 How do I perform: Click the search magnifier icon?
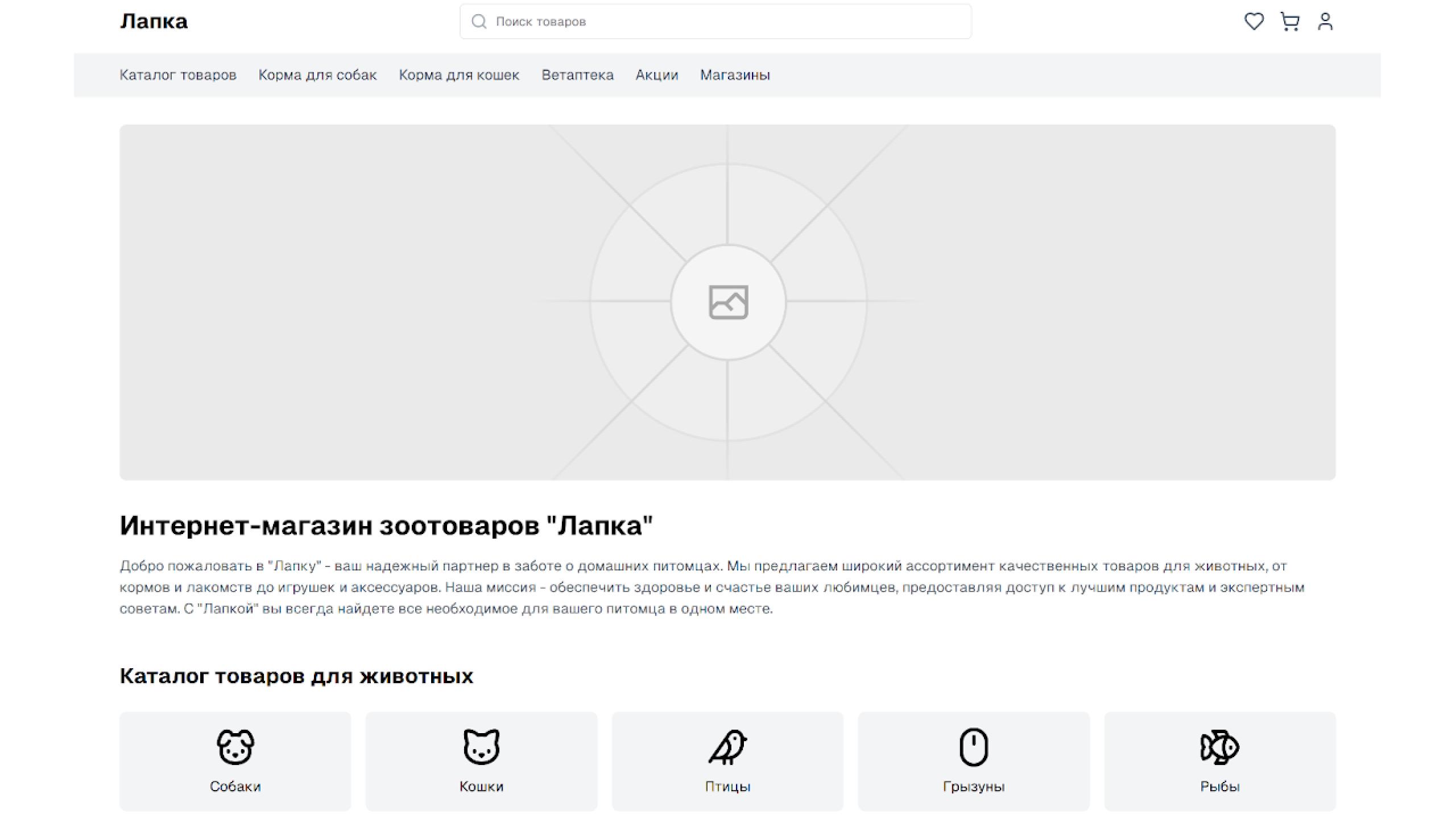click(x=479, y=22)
□ □ □ □
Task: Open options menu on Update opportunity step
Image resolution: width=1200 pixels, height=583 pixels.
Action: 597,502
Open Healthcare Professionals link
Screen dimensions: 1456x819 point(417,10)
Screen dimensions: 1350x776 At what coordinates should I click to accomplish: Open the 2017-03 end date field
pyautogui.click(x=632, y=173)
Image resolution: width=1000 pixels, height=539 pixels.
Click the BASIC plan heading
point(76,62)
□ □ □ □
Could you give everything in the listing from the line containing "Task: Open options" down to and including the line containing "point(76,62)" as a numbered list, leaving out any blank lines?

1. Task: Open options menu on Update opportunity step
2. Image resolution: width=1200 pixels, height=583 pixels.
3. Action: 597,502
4. Open Healthcare Professionals link
5. Screen dimensions: 1456x819 point(417,10)
6. Screen dimensions: 1350x776 At what coordinates should I click to accomplish: Open the 2017-03 end date field
7. pyautogui.click(x=632, y=173)
8. Image resolution: width=1000 pixels, height=539 pixels.
9. Click the BASIC plan heading
10. point(76,62)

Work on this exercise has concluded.